Metrics 4-6 evaluate the AUC for DSC, FPV, and FNV based on the model’s intermediate predictions after each interactive segmentation step. The AUC is calculated using the trapezoidal rule, where the x-axis represents the interactive segmentation step (0 to 10) and the y-axis represents the corresponding metric value at each step. This metric quantifies how efficiently a model utilizes the additional information in the form of clicks to achieve a clinically relevant segmentation, measuring how quickly accurate annotations are produced as user clicks are incrementally added.
In case of test data that do not contain positives (no lesions), only metric 2 will be used. For such volumes without tumors, we will also only provide background clicks for all interaction steps.
📋 Task 2: Longitudinal CT screening¶
For Task 2, we will evaluate the following metrics:
- DSC @last: Interaction Efficacy of DSC with given lesion center in follow-up scan
- FPV @last: Interaction Efficacy of FPV with given lesion center in follow-up scan
- FNV @last: Interaction Efficacy of FNVwith given lesion center in follow-up scan
- DSC @init: Interaction Efficacy of DSC without given lesion center in follow-up scan
- FPV @init: Interaction Efficacy of FPV without given lesion center in follow-up scan
- FNV @init: Interaction Efficacy of FNV without given lesion center in follow-up scan
DSC, FPV, and FNV will be evaluated with (metrics 1-3) and without (metrics 4-6) standardized and pre-simulated tumor lesion center click in the follow-up scan (one click per lesion). The lesion center click is represented as a set of 3D coordinates matching the image.

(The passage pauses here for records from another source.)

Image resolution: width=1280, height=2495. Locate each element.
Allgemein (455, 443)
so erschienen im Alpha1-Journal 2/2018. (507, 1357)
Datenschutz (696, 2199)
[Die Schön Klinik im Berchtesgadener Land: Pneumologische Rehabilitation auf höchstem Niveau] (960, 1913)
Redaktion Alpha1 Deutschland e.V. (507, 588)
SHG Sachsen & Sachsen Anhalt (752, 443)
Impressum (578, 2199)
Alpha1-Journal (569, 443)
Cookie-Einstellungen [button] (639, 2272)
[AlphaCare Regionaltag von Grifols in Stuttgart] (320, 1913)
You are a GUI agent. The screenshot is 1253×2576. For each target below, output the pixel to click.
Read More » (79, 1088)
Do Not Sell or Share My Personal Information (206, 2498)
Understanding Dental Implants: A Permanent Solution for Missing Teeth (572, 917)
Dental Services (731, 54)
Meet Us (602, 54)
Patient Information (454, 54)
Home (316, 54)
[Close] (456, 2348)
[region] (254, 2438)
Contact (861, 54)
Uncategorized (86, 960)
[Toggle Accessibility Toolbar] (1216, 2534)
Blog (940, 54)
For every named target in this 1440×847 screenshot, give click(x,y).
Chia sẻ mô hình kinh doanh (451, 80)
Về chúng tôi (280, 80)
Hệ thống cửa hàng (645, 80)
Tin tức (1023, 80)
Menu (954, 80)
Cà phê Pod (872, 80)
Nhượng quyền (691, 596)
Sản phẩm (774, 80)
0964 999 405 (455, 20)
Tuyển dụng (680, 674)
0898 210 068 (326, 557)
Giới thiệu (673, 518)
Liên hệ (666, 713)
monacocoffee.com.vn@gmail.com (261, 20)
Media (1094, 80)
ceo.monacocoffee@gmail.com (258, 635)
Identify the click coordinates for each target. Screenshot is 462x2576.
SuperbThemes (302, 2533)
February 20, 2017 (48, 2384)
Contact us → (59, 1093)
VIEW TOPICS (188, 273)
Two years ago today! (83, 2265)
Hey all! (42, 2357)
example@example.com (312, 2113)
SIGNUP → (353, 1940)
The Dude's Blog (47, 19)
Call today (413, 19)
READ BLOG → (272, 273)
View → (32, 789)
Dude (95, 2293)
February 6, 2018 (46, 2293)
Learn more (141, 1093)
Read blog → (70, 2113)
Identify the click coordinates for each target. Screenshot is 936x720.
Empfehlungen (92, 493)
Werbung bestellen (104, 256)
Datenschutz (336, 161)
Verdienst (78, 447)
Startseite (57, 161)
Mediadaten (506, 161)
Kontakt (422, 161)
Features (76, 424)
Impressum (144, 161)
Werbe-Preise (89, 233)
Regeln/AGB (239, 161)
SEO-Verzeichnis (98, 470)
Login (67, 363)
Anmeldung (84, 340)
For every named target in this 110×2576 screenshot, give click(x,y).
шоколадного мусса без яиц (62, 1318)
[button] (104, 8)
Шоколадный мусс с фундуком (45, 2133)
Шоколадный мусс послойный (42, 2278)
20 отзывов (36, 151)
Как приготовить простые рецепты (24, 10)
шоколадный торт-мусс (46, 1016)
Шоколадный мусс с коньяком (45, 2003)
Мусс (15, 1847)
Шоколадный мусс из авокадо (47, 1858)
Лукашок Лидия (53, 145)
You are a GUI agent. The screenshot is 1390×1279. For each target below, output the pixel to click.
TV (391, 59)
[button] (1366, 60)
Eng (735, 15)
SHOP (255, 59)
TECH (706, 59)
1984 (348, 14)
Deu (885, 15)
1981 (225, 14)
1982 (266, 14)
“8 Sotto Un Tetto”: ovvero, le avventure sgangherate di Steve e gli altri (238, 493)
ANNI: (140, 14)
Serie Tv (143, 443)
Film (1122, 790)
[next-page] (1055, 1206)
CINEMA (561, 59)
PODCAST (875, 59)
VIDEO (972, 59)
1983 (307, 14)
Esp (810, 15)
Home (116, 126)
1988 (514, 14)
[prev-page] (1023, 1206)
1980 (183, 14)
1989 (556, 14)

In case of test data that do not contain positives (no lesions), only metric 2 and 5 will be used.
📈 Ranking¶
📋 Task 1: Single-staging whole-body PET/CT¶
We divide the test dataset into subsets based on center and tracer (i.e., PSMA LMU, PSMA UKT, FDG LMU, FDG UKT) and calculated the average metrics for Interaction Efficacy (DSC @last, FPV @last, FNV @last) and the Interaction Utilization (AUC-DSC: higher = better, AUC-FPV: lower = better, AUC-FNV: lower = better) within each subset. Then, we average the subset averages. For each of the six metrics, we compute the rank over all submissions. Finally, we generated the overall rank by combining the six metric ranks using a weighting factor: DSC @last (0.25), FPV @last (0.125), FNV @last (0.125), AUC-DSC (0.25), AUC-FPV (0.125), AUC-FNV (0.125).
📋 Task 2: Longitudinal CT screening¶
For each test case, we will compute the average metrics for Interaction Efficacy with (DSC @last: higher = better, FPV @last: lower = better, FNV @last: lower = better) and without (DSC @init: higher = better, FPV @init: lower = better, FNV @init: lower = better) provided center lesion click, producing six averaged metrics per submission. Then, we compute seperate rankings for each of the six averaged metrics. Finally, we generated the overall rank by combining the six metric ranks using a weighting factor: DSC @last (0.25), FPV @last (0.125), FNV @last (0.125), DSC @init (0.25), FPV @init (0.125), FNV @init (0.125).